[What is needed] Transcribe each line of the material as it is, and drop any picture.

[Provided records]
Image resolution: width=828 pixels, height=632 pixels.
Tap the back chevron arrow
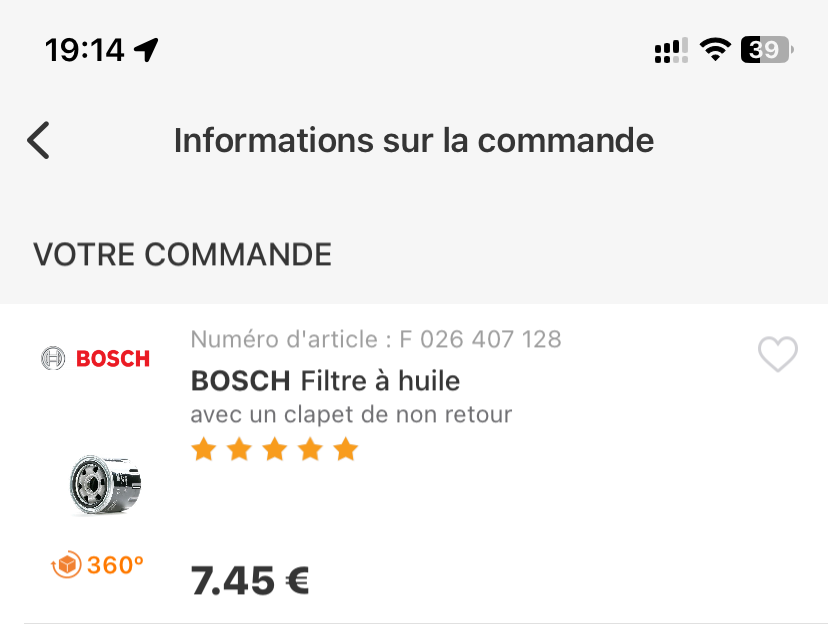(x=38, y=141)
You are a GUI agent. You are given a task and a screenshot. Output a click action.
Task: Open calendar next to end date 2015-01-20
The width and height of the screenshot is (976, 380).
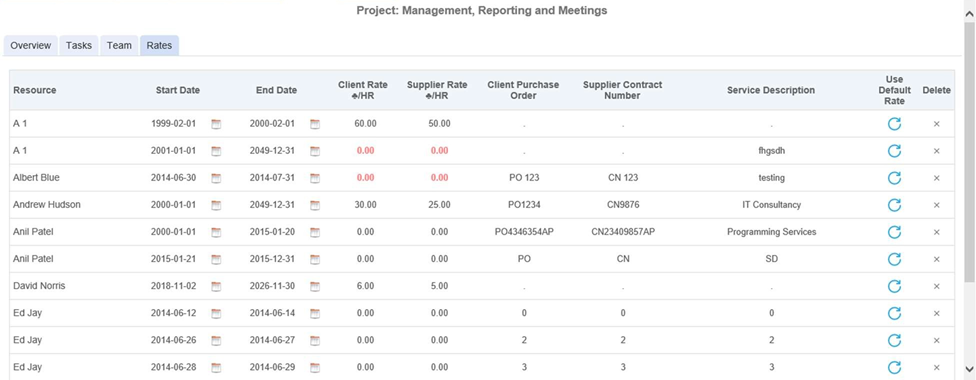pos(315,232)
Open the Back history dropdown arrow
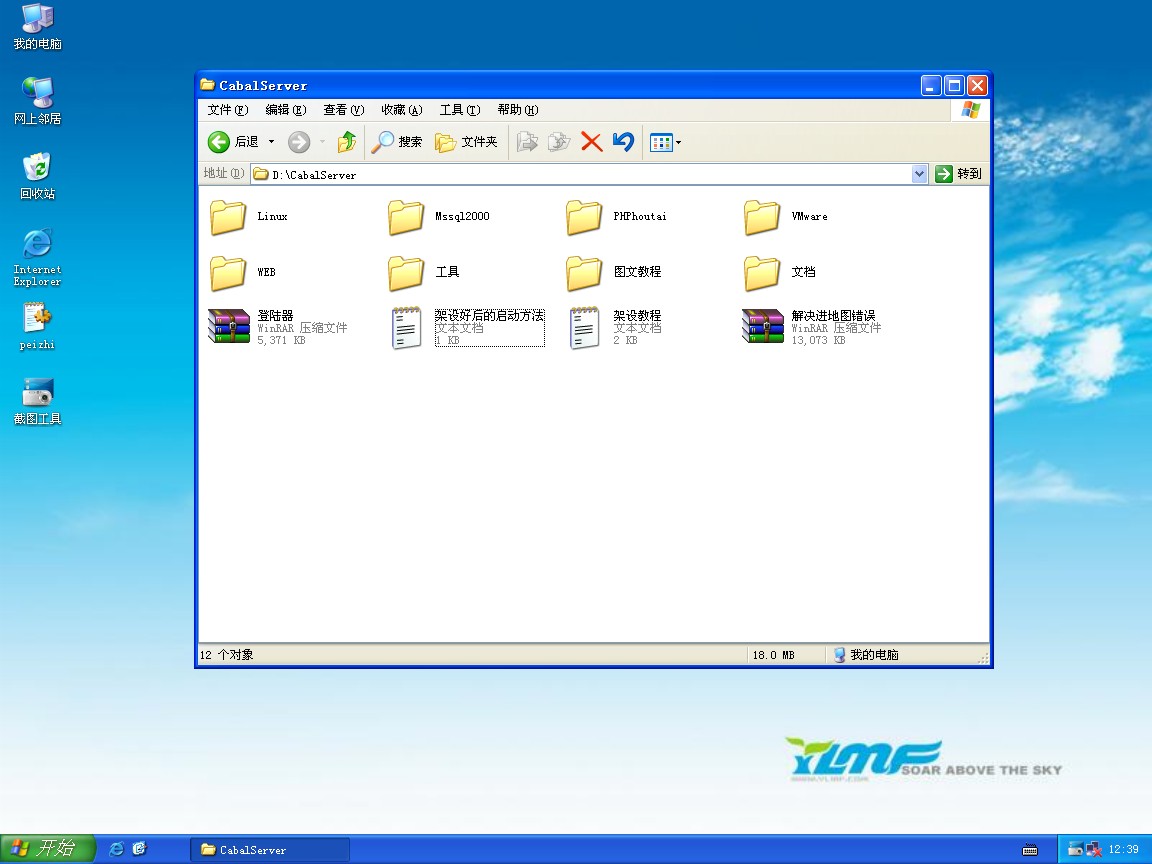Viewport: 1152px width, 864px height. coord(271,142)
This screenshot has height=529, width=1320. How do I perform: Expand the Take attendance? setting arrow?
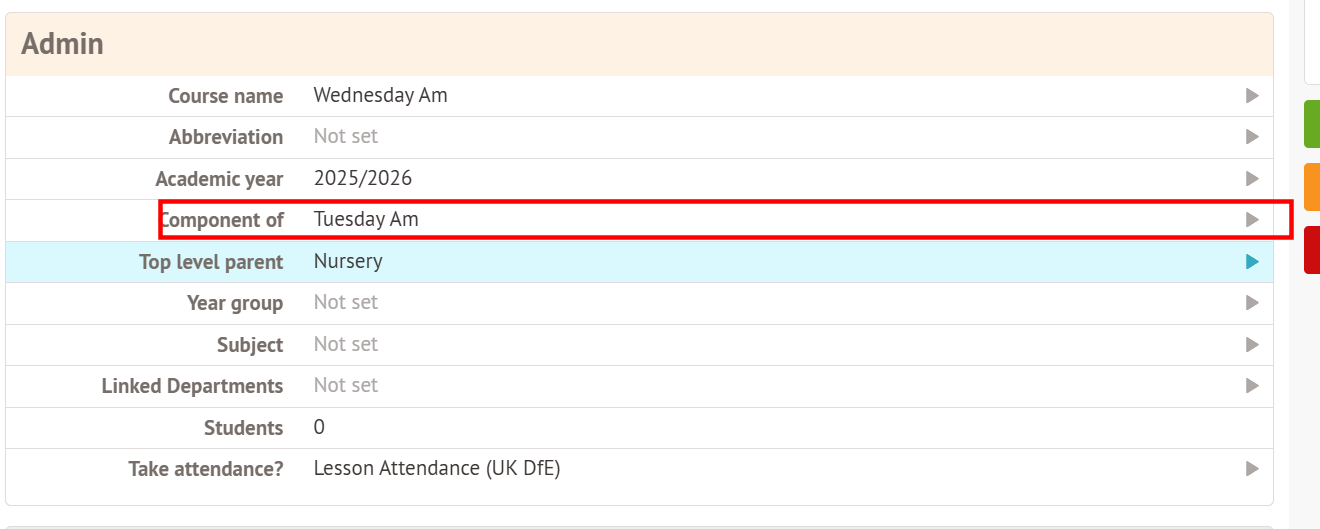click(x=1251, y=468)
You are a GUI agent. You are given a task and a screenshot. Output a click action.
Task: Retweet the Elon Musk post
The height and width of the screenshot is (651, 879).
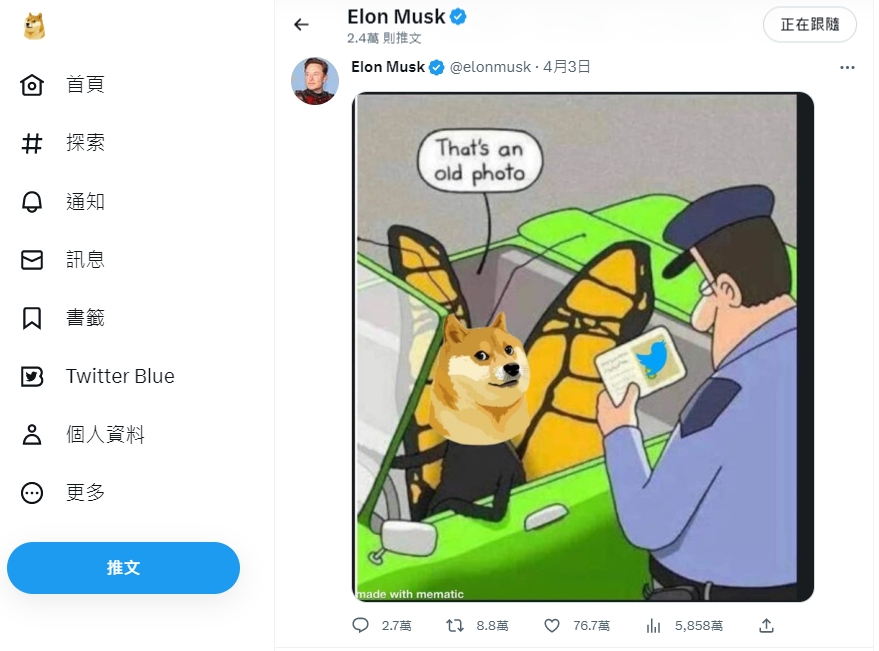click(x=455, y=625)
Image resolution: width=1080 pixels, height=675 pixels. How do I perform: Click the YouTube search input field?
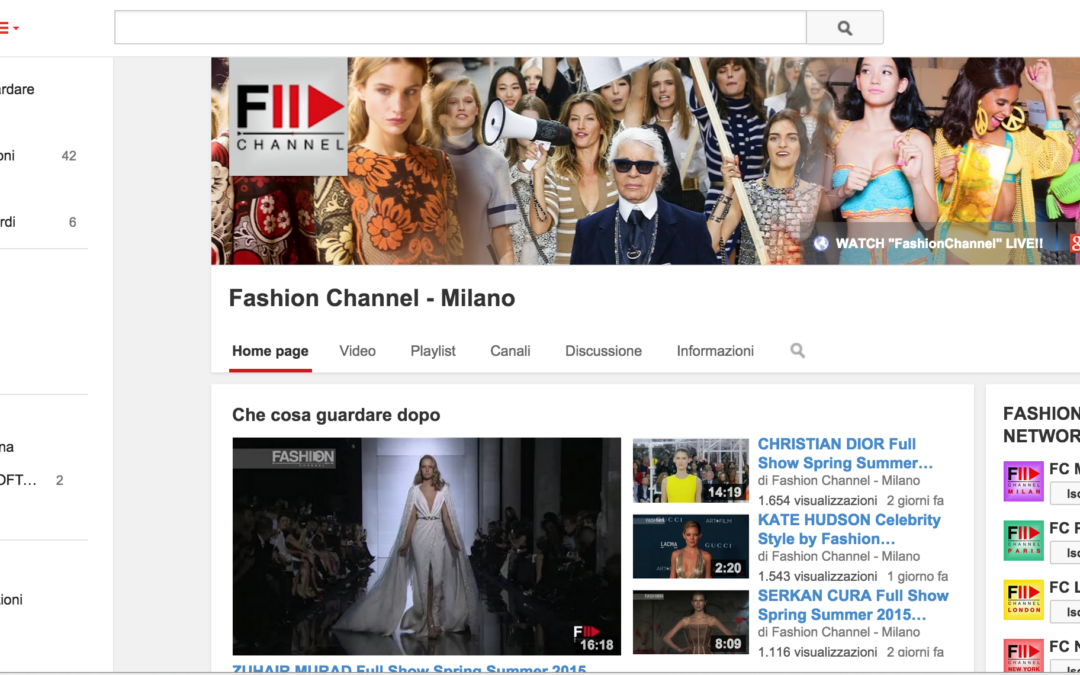click(460, 27)
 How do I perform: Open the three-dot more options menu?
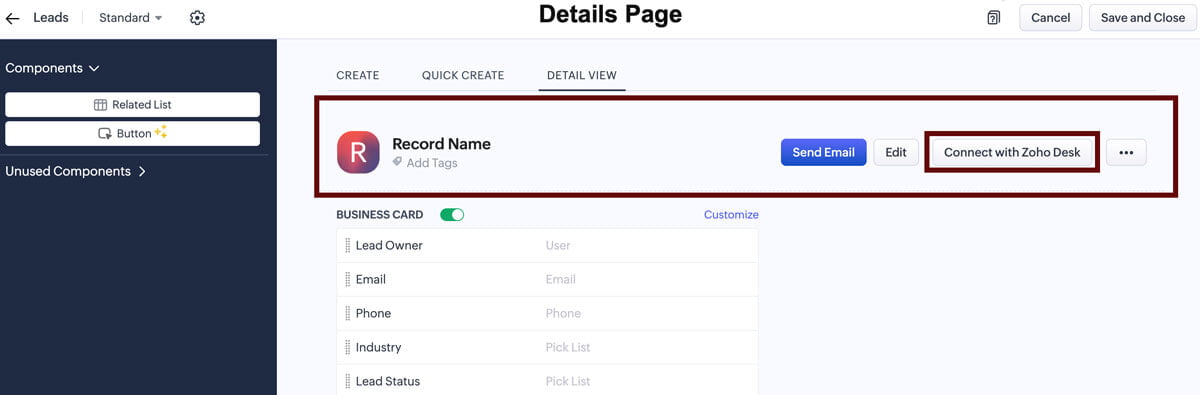point(1126,152)
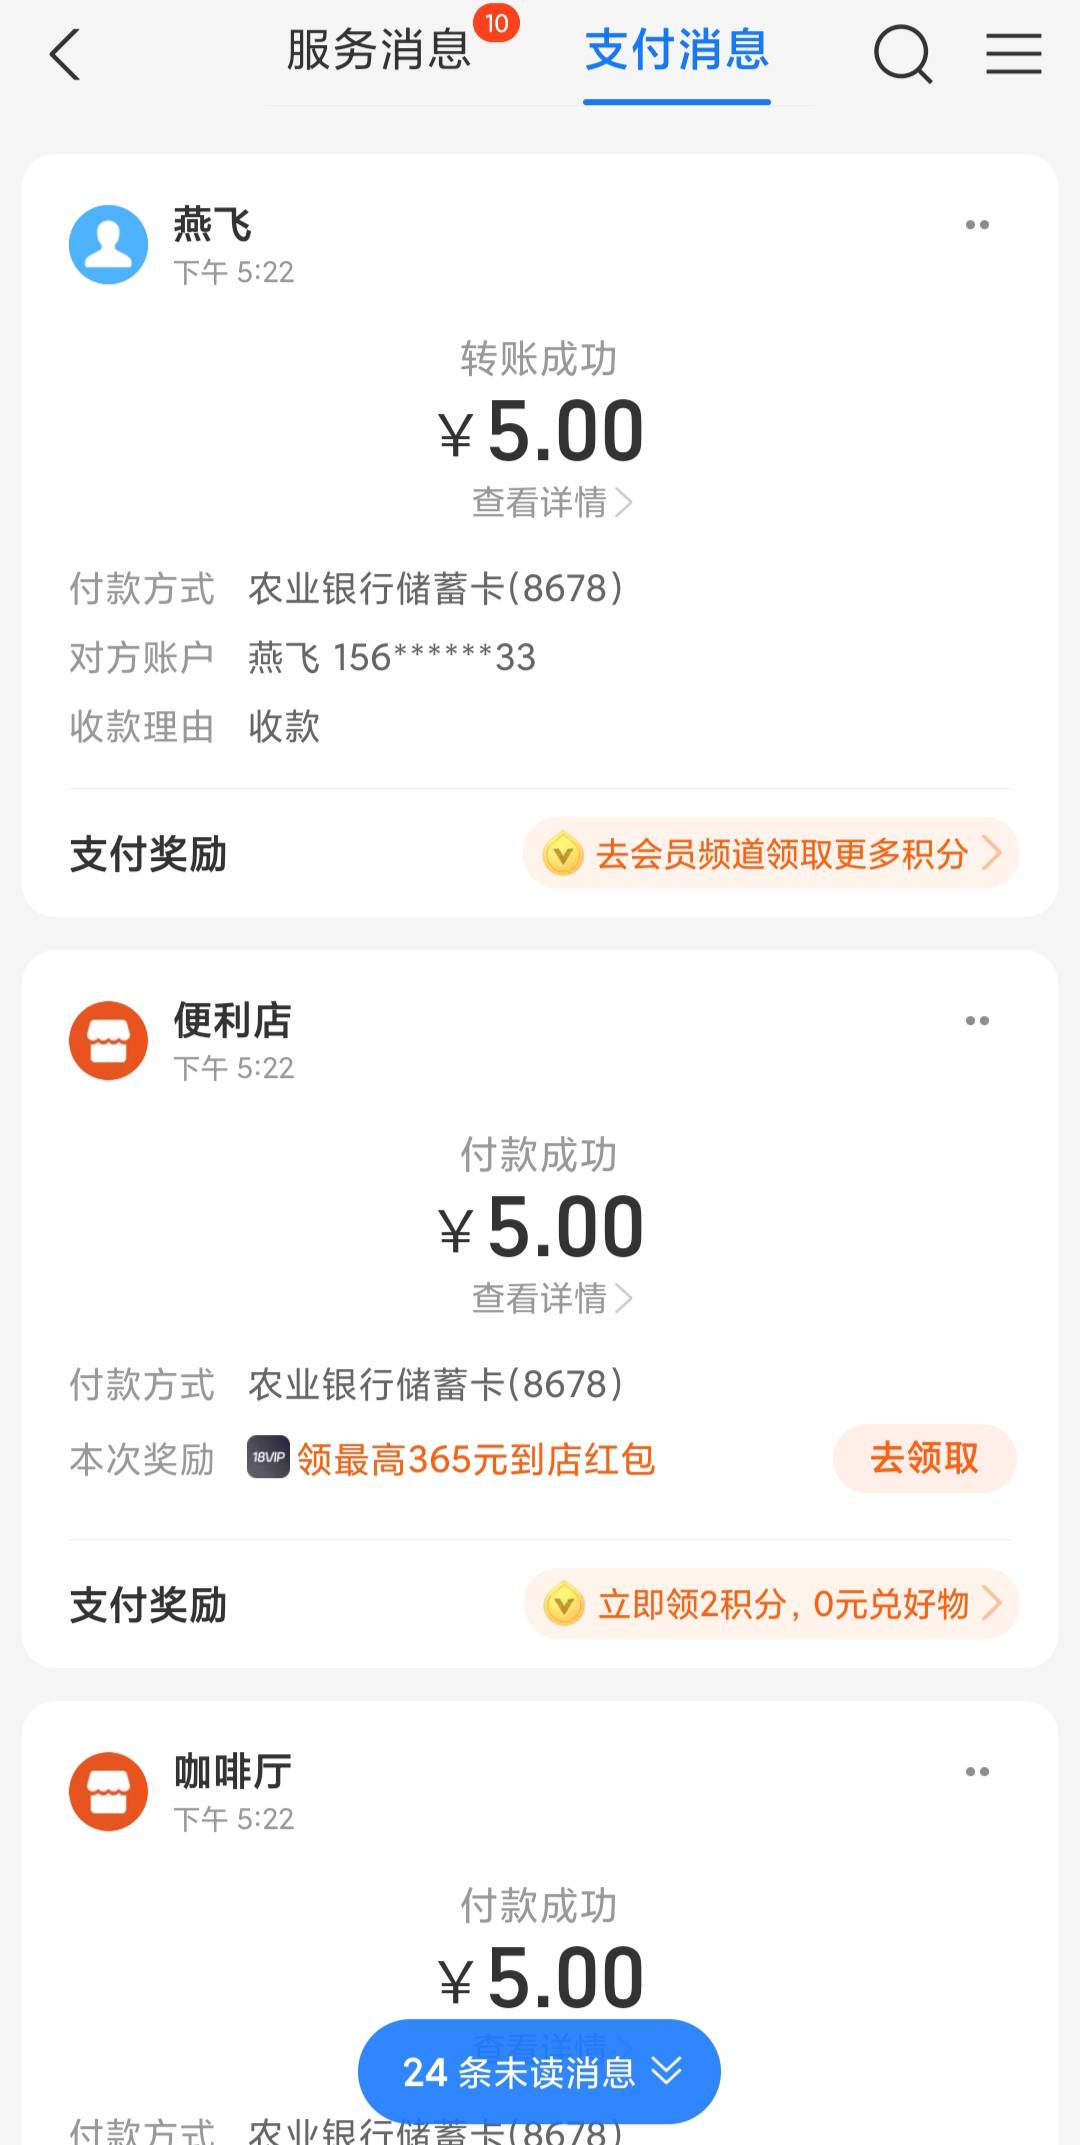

[Answer space]
Image resolution: width=828 pixels, height=632 pixels.
Tap the back chevron arrow
(x=38, y=141)
You are a GUI agent. You are given a task and a screenshot. Output a click action.
Task: Open calendar next to end date 2015-01-20
The width and height of the screenshot is (976, 380).
pos(315,232)
Open the Back history dropdown arrow
Viewport: 1152px width, 864px height. coord(271,142)
This screenshot has height=529, width=1320. How do I perform: Expand the Take attendance? setting arrow?
click(x=1251, y=468)
You are a GUI agent. You are given a task and a screenshot. Output a click action.
Task: Retweet the Elon Musk post
The height and width of the screenshot is (651, 879).
click(x=455, y=625)
Image resolution: width=1080 pixels, height=675 pixels. How do I perform: Click the YouTube search input field?
click(460, 27)
 How do I perform: Open the three-dot more options menu?
point(1126,152)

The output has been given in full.